Figure 5. — Pseudovirus neutralizing antibody ID50 titers for the (coral) placebo and (turquoise) vaccine arms by day post–disease onset.

DISCUSSION

The kinetics of the antibody response to symptomatic SARS-CoV-2 infection differ markedly by prior mRNA-1273 vaccination. The S-specific bAb level was 6.9-fold larger 28 days post–symptom onset in vaccinated vs placebo COVID-19 cases. Vaccinees had a greater breadth of S-specific antibody response against 10 VOCs, especially for VOCs with greater Hamming distance from the ancestral strain. The DD29 anti-N bAb levels were much lower and more variable in the vaccine group. The decay in DD29 antibody levels a median of 22 days later was similar for both arms. Overall, 47% of the vaccine cases showed no increase in anti-S bAbs, and 60% remained N-seronegative following infection. This modest immune response to infection in vaccine disease cases is potentially explained by the powerful effects of vaccination observed on viral replication upon infection (Table 2) [20].

SARS-CoV-2 infection can be considered as an uncontrolled first or third immunizing event for the placebo and vaccine arms, respectively. In the placebo arm, “dose” or viral load in the upper airways at onset of symptoms was 100-fold higher than in the vaccine arm [20] and resulted in similar antibody responses throughout the range of viral load. Interestingly, the anti-S response to infection was similar to 1 dose of mRNA. In contrast, the vaccine arm had 100-fold less nasal viral load “dose” at onset of symptoms, and anti-N antibody levels correlated with viral load. The interval from second dose to third immunizing event was independently associated with a higher anti-N bAb level in vaccinated COVID-19 cases. This association was not statistically significant in a multivariate analysis that controlled for viral load, suggesting that it is the viral replication rather than interval from second dose to third immunizing event that impacts N-response. In other studies, with mRNA vaccine boosting following infection, shorter intervals from infection to boost diminished B-cell responses [21]. A booster dose of 50 µg of mRNA-1273 at 6–8 months post–primary immunization series resulted in nAb titers at day 28 postboost that were 1.7-fold higher than those at 28 days post–second dose [22]. We observed a 2.7-fold increase in nAb titers 28 days postinfection compared with DD1 in the vaccine group.

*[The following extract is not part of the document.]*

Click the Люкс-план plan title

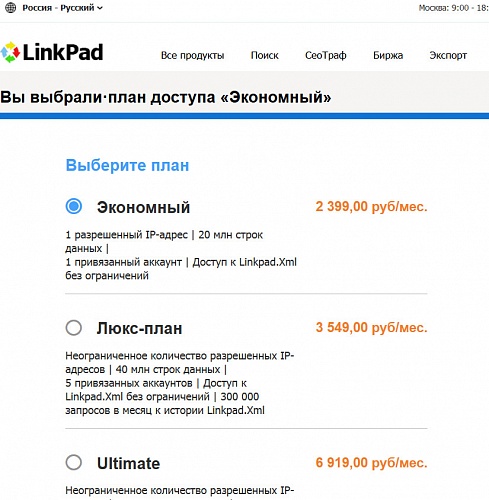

In previous work [23], we reported that using the qualitative Roche Elecsys Anti-SARS-Cov immunoassay, the anti-N seroprevalence at the unblinding visit (PDV, a median of 53 days postdisease) was 40% for 52 vaccinated COVID-19 disease cases and 93% for 648 placebo group COVID-19 disease cases, for COVID-19 cases accrued during the blinded period of COVE. This analysis demonstrates that the absence of N Abs at the PDV was not attributable to transient or low-level Abs, but rather to a low N seroconversion rate of 37% 28 days post–symptom onset. This reinforces that vaccination status should be considered when interpreting seroprevalence and seropositivity data based solely on anti-N antibody testing.

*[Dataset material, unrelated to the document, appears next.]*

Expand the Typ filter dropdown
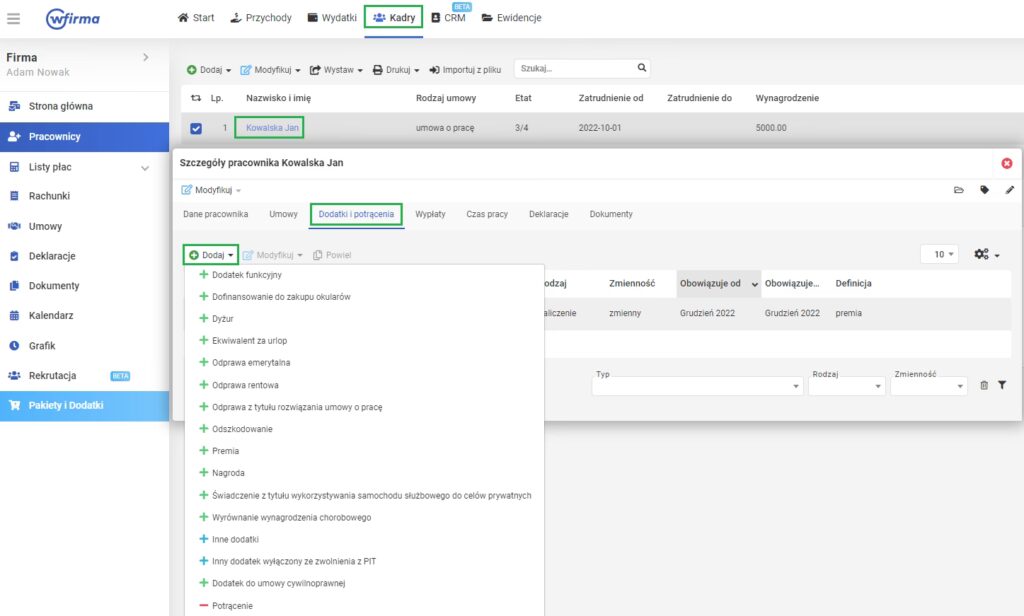Screen dimensions: 1024x616 tap(697, 386)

Our analyses showed a strong and intriguing linear relationship between bAb level and Hamming distances for multiple variants of concern, with lower mean antibody levels for more distant VOCs and 86% and 90% of variation explained for the placebo and vaccine cases. A similar strong result has been demonstrated between Hamming distance and vaccine efficacy on clinical disease using a meta-analysis of multiple clinical studies [24]. Taken together, these data support the utility of Hamming distance as a tool to make predictions of antibody cross-reactivity against future variants. Hamming distance plots may complement antigenic cartography [25, 26] as a means of visualizing the antibody response to antigenically divergent virus.

Using data from a separate longitudinal immunogenicity study of mRNA-1273, we estimated the kinetics of anti-S and neutralizing antibody decay following D57. This model allowed an independent prediction of the antibody level on disease day 1 in the absence of infection. The predicted values were similar to the actual antibody levels on DD1, indicating that symptom onset occurred largely before the development of an anamnestic response, supporting the use of methods to assess immune correlates of risk (CoR) that rely on antibody measured at the time of detection of disease [27–29].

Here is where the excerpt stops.